Accelerating Decentralized Optimization via Overlapping Local Steps
Yijie Zhou, Shi Pu
TL;DR
The paper tackles communication bottlenecks in decentralized optimization by introducing Overlapping Local DSGD (OLDSGD), which overlaps computation and communication while using a CTA-based update in a fully decentralized network. OLDSGD preserves an SGD-like average update for the global model, ensuring the same iteration complexity as Local DSGD in nonconvex settings and achieving improved wall-clock convergence. Theoretical results establish nonasymptotic convergence rates with explicit bounds, and extensive experiments on CIFAR-10 and GPT-2 finetuning demonstrate substantial speedups, particularly under higher communication delays and with larger local steps. The method requires minimal changes to existing frameworks and scales effectively on ring topologies, making it practical for edge and federated decentralized learning scenarios.
Abstract
Decentralized optimization has emerged as a critical paradigm for distributed learning, enabling scalable training while preserving data privacy through peer-to-peer collaboration.

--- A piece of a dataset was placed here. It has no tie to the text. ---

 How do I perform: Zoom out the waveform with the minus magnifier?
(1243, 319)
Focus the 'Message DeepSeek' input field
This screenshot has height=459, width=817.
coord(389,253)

However, existing methods often suffer from communication bottlenecks due to frequent synchronization between nodes. We present Overlapping Local Decentralized SGD (OLDSGD), a novel approach to accelerate decentralized training by computation-communication overlapping, significantly reducing network idle time. With a deliberately designed update, OLDSGD preserves the same average update as Local SGD while avoiding communication-induced stalls. Theoretically, we establish non-asymptotic convergence rates for smooth non-convex objectives, showing that OLDSGD retains the same iteration complexity as standard Local Decentralized SGD while improving per-iteration runtime. Empirical results demonstrate OLDSGD's consistent improvements in wall-clock time convergence under different levels of communication delays. With minimal modifications to existing frameworks, OLDSGD offers a practical solution for faster decentralized learning without sacrificing theoretical guarantees.